January 1, 1998

Peter Saul: Early Paintings and Related Drawings, 1960-1964, George Adams Gallery, NYC

Peter Saul: Early Paintings and Related Drawings, 1960-1964
George Adams Gallery, New York
January 1 – 31, 1998

In 1956, Peter Saul graduated from Washington University in St. Louis and moved with his first wife to Europe. After a brief stay in London, they lived in Amsterdam (1956-1958), near Paris (1958-1962), and finally in Rome (1962 -1964) before returning to the US and settling in Mill Valley, California. It was during this period that Saul defined himself as an artist. At the outset a self-described expressionist painter of landscapes and interiors, Peter Saul soon developed the major themes that remain central to his work even today. The present exhibition consists of paintings and drawings made during his years in Europe which reflect Peter Saul's artistic development as a social critic as well as his involvement with Pop Art, a movement with which he was identified during this time.

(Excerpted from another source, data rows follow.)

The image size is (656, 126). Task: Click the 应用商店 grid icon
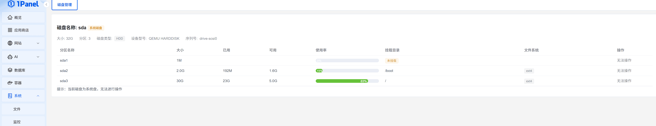point(10,30)
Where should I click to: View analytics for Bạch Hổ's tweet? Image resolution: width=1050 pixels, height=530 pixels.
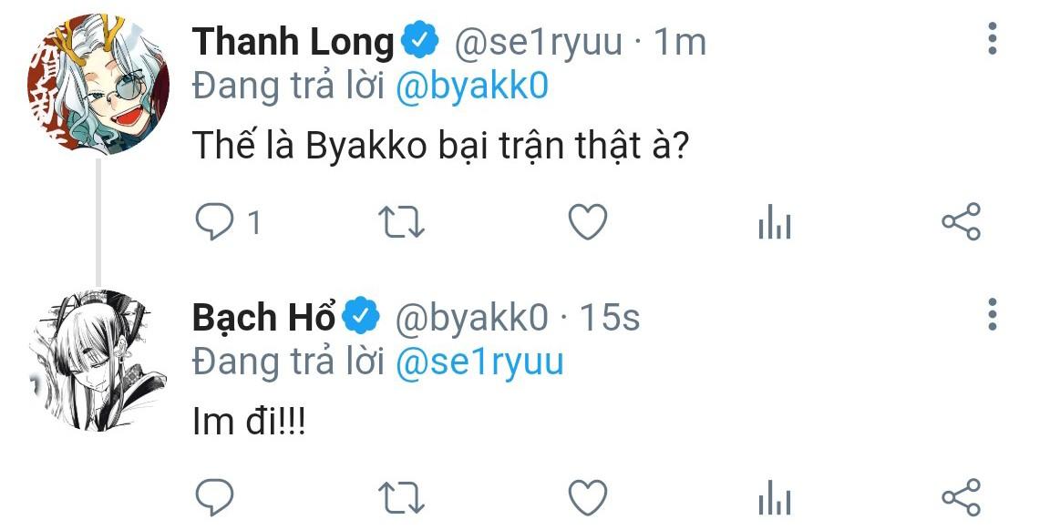tap(775, 498)
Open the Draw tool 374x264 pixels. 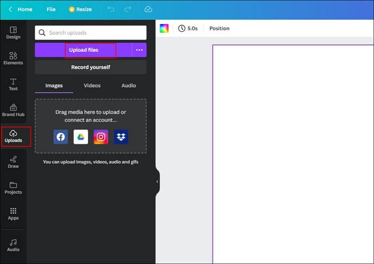(x=13, y=162)
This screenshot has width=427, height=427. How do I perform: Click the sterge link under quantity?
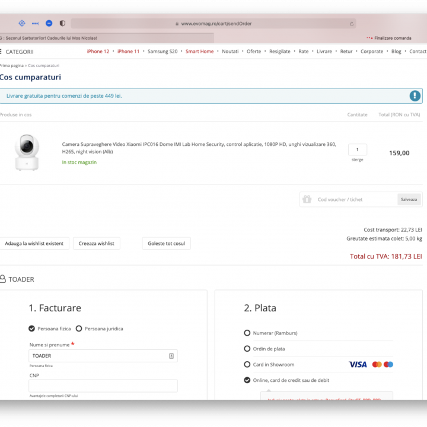(357, 160)
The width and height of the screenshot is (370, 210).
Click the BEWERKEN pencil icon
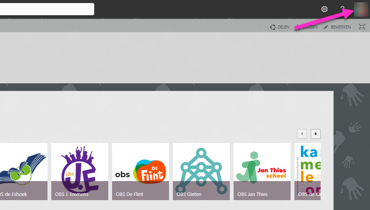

Peter Saul was fascinated from an early age by movies and the comics, and even after art school their influence persisted. According to Peter Saul, "The years 1959 - 1961 were pretty much used in reconciling specific drawings from Mad [Magazine] with my need to resemble deKooning." The influence of popular culture - especially the comics - is evident not only in Saul's style and use of cartoon characters - Superman, Mickey Mouse and Donald Duck appear as early as 1960  - but also of dialogue balloons, and multi-panel compositions. Along with a cast of characters out of Disney, greed, sex and violence - tabloid subjects that continue to remain central to Peter Saul's work  - make their first appearances during this period.

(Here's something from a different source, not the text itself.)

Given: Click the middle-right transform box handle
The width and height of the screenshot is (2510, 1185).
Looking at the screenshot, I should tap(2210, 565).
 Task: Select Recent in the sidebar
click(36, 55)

Peter Saul was not interested in simply making cartoon painting, however: "The problem with cartooniness is that it smooths out too many bumps... To get those 'bumps' back is a lot of work... I summon my memory of drawings on lavatory walls. That usually does it." These early paintings and drawings employ an over-all composition and mark-making typically associated with abstract-expressionism and, at the same time, a visual vocabulary composed entirely of images from popular culture. For all their references to popular culture, Peter Saul was not in fact a "Pop" artist. While he was initially considered a member of the movement and was even included in several Pop surveys (Lucy Lippard's Pop Art of 1966, for example), he was soon dropped and only recently reinstated through his inclusion in the LA County/Whitney Museum's recent "Hand Painted Pop."

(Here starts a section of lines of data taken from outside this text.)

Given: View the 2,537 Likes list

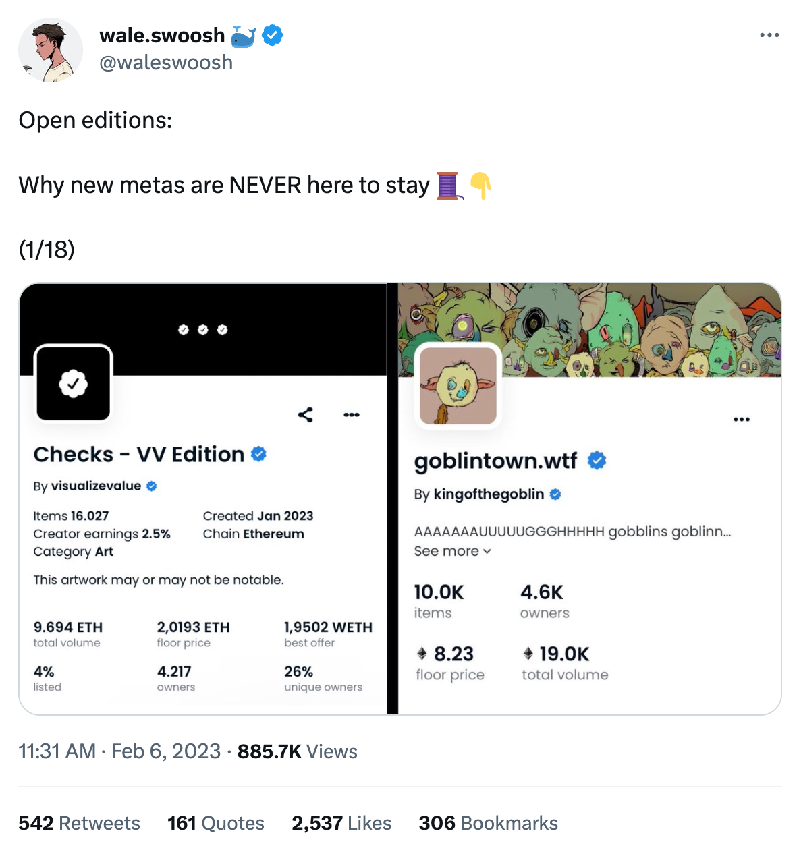Looking at the screenshot, I should click(x=341, y=823).
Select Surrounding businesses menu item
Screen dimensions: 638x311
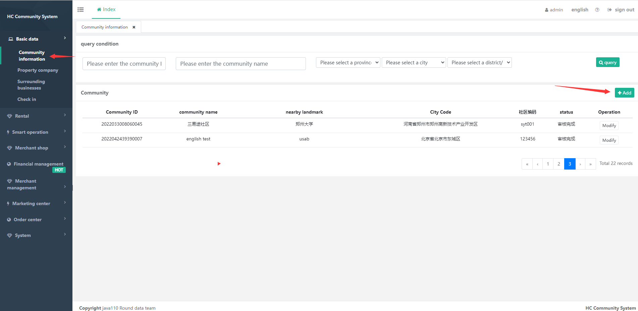point(31,85)
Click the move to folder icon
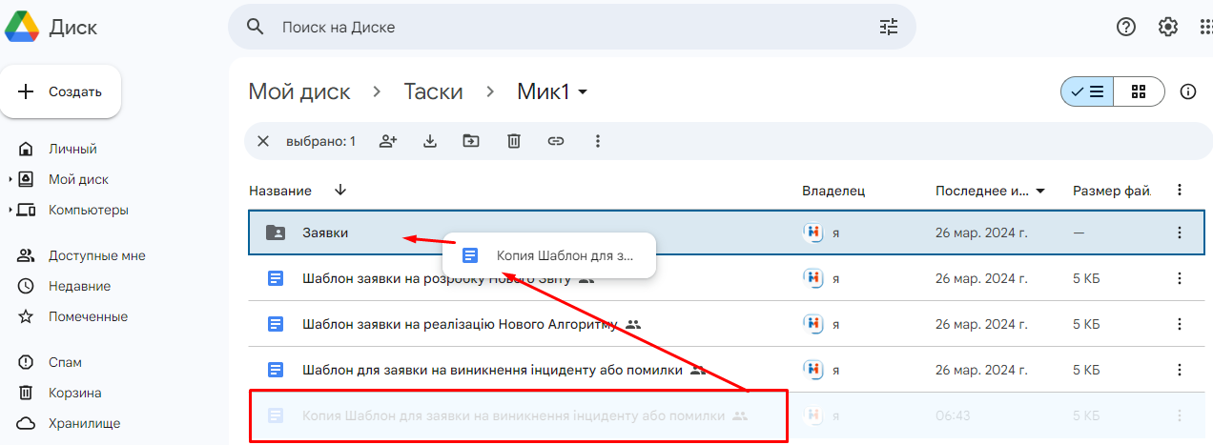The image size is (1213, 445). pos(471,141)
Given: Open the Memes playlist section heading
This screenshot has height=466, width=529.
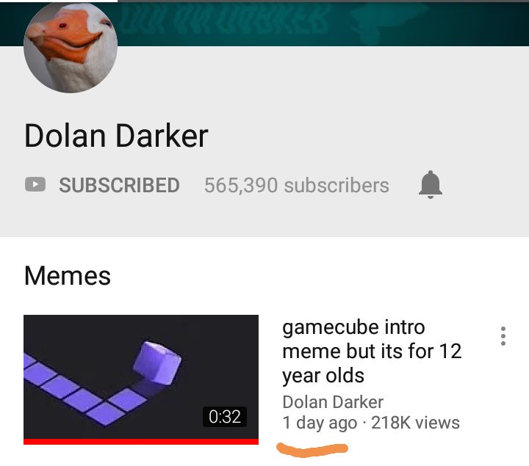Looking at the screenshot, I should (68, 276).
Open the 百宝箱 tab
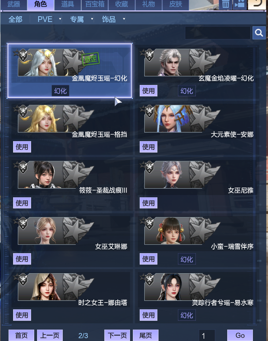Viewport: 268px width, 341px height. click(x=95, y=4)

The most important distinction between Peter Saul and the artists usually identified with Pop Art is that Peter Saul was interested in the psychological. And, while his early works share similarities with artists such as Lichtenstein, Rivers or Rosenquist, it is artists such as deKooning, Beckmann and Francis Bacon who should be looked to as more important sources. Paintings such as IceBox #3 or Valda Sherman, for example, are rooted less in the Pop Art of Rivers than in social commentary of Bacon and Beckmann. According to Peter Saul, as far as Pop Art was concerned, "my painting had too much emotion."